Elizabeth Zea Marquina
LA RENTABILIDAD DE SER CORRUPTO
Se debe hacer una proyección de los costos que genera al país
El caso Lava Jato ha remecido a la sociedad peruana. Nunca antes se había visto ese nivel de corrupción —que vincula a países e involucra a las más altas esferas del poder— que hoy nos tiene a la expectativa de lo que pasará finalmente. Le robaron al Estado con arte y maña, y los responsables deben caer. Y entonces la ciudadanía ya comienza a pedir que rueden las cabezas de los ex jefes de Estado y de sus funcionarios. Queremos que los corruptos sientan miedo, que le teman a la justicia peruana; pero creo que lo último que genera la justicia es temor a cualquiera que caiga en sus pasillos.
Si bien es cierto, la corrupción tiene una mayor incidencia en el sector público, nosotros no somos ajenos a situaciones cotidianas que nos hacen propensos a la corrupción: cuando le reconocemos “algo” al policía en proporción a la multa que nos pondría por pasarnos la luz roja, la “propina” al secretario para que acelere nuestro expediente, cuando pedimos factura hasta por un pollo a la brasa, etc. Oportunidades en las que buscamos mil justificaciones de por qué, en ciertos casos, si se puede “tolerar” la corrupción.
Además, el escenario legal y judicial resulta muy rentable a la corrupción. Solo se necesitan autoridades lerdas y amantes de la tramitología burocrática, apegadas siempre a favorecer el debido proceso para los corruptos, en vez de valorar el impacto económico y social que la corrupción genera porque no se toman medidas drásticas. Y es que uno de los pilares de la rentabilidad de ser corrupto en el Perú es la poca capacidad que tienen nuestras autoridades para darse cuenta de que la corrupción es un delito que viabiliza y enmascara otros delitos de similar o de mayor gravedad, como la trata de personas y el narcotráfico, cuyos procesos exigen una mejor y justa ponderación de derechos como la vida, la libertad y la salud.
En estos momentos, cuánta documentación se estará manipulando u ocultando respecto al caso Odebrecht, cuántos desvíos de fondos se estarán realizando, cuántos testaferros estarán apareciendo. Y entonces podemos decir que un segundo fundamento de rentabilidad de los actos de corrupción es la ausente celeridad en las investigaciones preliminares, que da un amplio margen de movimiento al ocultamiento de bienes o documentos financieros con valor probatorio y un margen de escape a los presuntos involucrados. Sin denuncia formal no puede haber medidas restrictivas de la libertad.
Los últimos decretos legislativos contra la corrupción se dieron bajo el marco jurídico de las Convenciones contra la Corrupción de Naciones Unidas y del Sistema Interamericano que prácticamente nos habla de la necesidad de un Sistema Nacional Anticorrupción.
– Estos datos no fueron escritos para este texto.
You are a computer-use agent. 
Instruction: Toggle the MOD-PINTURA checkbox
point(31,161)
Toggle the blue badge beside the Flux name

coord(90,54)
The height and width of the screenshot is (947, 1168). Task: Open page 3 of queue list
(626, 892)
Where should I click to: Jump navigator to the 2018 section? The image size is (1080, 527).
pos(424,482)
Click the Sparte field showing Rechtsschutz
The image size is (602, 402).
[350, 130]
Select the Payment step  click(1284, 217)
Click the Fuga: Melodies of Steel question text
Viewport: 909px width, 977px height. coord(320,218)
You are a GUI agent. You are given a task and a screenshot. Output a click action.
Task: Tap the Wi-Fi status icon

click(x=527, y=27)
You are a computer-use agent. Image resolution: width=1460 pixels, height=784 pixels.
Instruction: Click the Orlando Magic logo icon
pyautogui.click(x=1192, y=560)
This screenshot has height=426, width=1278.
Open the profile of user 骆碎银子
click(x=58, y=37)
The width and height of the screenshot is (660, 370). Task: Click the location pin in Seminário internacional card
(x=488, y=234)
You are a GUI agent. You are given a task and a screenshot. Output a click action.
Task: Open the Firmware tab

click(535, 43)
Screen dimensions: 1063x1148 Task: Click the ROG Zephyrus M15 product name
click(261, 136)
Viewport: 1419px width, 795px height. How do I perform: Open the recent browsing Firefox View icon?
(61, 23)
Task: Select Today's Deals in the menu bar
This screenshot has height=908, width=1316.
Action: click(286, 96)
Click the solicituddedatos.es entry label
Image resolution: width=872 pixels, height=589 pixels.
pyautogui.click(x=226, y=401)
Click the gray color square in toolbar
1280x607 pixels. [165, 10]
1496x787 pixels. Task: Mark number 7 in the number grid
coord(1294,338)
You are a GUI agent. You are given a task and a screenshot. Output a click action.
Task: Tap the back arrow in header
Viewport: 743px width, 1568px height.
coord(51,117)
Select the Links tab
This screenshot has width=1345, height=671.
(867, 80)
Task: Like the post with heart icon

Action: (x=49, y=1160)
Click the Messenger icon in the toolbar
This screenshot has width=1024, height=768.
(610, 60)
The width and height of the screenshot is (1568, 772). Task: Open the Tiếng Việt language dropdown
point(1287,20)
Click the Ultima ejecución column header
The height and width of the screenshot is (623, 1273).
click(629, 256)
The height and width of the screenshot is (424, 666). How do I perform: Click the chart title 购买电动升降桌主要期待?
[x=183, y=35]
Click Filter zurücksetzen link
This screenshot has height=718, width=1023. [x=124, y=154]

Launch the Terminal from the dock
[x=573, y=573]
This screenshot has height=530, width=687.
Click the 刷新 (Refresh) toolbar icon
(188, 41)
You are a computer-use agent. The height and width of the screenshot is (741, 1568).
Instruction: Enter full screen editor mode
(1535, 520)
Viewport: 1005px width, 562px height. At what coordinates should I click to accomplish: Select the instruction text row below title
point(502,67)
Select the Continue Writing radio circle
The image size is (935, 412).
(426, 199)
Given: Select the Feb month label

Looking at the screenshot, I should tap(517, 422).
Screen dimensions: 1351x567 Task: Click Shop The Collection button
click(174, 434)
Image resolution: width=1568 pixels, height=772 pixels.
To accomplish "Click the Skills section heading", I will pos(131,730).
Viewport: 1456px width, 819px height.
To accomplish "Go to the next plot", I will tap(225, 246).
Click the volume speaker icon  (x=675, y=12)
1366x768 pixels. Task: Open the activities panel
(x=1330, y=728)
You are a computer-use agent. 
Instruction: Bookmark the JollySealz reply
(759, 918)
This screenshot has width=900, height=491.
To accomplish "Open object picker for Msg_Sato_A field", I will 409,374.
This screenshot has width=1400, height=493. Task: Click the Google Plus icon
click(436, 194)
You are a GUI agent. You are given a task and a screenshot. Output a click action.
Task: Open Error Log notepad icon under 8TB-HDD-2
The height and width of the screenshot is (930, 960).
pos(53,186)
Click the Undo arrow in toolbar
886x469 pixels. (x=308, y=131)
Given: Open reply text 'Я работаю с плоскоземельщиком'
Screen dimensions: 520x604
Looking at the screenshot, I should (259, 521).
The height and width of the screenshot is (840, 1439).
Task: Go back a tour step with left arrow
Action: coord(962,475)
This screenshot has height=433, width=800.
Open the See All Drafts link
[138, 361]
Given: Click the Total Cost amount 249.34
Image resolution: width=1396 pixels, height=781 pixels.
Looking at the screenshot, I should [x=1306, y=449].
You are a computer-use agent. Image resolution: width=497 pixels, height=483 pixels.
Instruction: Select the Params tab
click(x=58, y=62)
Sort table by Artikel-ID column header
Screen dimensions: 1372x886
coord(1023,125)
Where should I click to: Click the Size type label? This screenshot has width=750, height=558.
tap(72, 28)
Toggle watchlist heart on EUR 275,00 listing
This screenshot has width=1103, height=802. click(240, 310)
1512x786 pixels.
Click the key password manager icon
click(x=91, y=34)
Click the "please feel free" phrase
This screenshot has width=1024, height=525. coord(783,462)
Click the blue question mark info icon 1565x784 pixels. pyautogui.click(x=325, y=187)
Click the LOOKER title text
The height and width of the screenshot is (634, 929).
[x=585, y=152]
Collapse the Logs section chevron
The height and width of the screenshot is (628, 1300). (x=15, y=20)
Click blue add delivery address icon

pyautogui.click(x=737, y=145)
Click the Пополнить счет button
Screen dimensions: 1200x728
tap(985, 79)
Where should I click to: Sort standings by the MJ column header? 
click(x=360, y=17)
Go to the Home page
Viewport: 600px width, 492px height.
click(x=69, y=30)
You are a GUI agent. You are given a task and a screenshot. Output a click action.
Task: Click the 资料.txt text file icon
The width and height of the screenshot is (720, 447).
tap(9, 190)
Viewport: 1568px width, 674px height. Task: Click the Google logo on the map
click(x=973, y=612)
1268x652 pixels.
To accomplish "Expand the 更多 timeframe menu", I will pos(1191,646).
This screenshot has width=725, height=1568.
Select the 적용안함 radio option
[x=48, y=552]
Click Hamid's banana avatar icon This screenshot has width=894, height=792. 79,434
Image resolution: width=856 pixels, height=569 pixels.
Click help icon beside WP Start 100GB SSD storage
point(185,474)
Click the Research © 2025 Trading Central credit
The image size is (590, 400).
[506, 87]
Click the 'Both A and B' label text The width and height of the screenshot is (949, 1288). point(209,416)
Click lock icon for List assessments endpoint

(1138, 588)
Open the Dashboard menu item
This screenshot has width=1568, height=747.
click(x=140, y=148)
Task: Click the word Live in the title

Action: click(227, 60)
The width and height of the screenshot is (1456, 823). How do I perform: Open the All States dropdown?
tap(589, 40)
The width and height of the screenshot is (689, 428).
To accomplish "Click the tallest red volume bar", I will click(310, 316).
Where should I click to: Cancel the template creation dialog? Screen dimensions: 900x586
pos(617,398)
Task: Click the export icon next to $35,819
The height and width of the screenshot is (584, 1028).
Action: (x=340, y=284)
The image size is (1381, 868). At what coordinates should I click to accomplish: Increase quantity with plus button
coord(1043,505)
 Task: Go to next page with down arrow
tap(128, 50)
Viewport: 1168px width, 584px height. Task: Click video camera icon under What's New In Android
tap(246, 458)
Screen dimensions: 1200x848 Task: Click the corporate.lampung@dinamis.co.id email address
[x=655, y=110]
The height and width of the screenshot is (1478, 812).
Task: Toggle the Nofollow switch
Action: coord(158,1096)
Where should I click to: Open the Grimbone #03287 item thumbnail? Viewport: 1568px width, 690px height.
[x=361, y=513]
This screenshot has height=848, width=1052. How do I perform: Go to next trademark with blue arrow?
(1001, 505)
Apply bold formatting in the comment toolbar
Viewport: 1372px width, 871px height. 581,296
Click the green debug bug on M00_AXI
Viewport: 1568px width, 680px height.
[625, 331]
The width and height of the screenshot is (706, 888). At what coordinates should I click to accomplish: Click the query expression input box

Como la corrupción socava instituciones públicas y vulnera derechos humanos, la efectividad en las acciones contra la corrupción debe estar garantizada por una articulación de mecanismos a nivel policial, judicial y de la procuraduría. Si bien es cierto que los decretos legislativos desarrollan figuras útiles e interesantes, como la muerte civil para los funcionarios públicos, la pregunta sigue siendo ¿y qué pasará con los que están trabajando sin sentencia consentida y están aún en proceso? ¿Acaso se antepone su derecho al trabajo y al debido proceso?
La corrupción merece penas muy severas, procesos rápidos y un margen de garantías indemnizatorias a favor del Estado y los ciudadanos que no solo reflejen el perjuicio sufrido, sino también las ganancias que le generaron al corrupto. Se debe exigir la devolución del total de esas ganancias, más los gastos que le originan al Estado peruano todas las acciones de represión de dicha conducta. Para tal fin los fiscales y jueces deben estar capacitados para medir el impacto real del delito y hacer una proyección en el tiempo de los costos que este genera. La corrupción debe dejar de ser un delito rentable.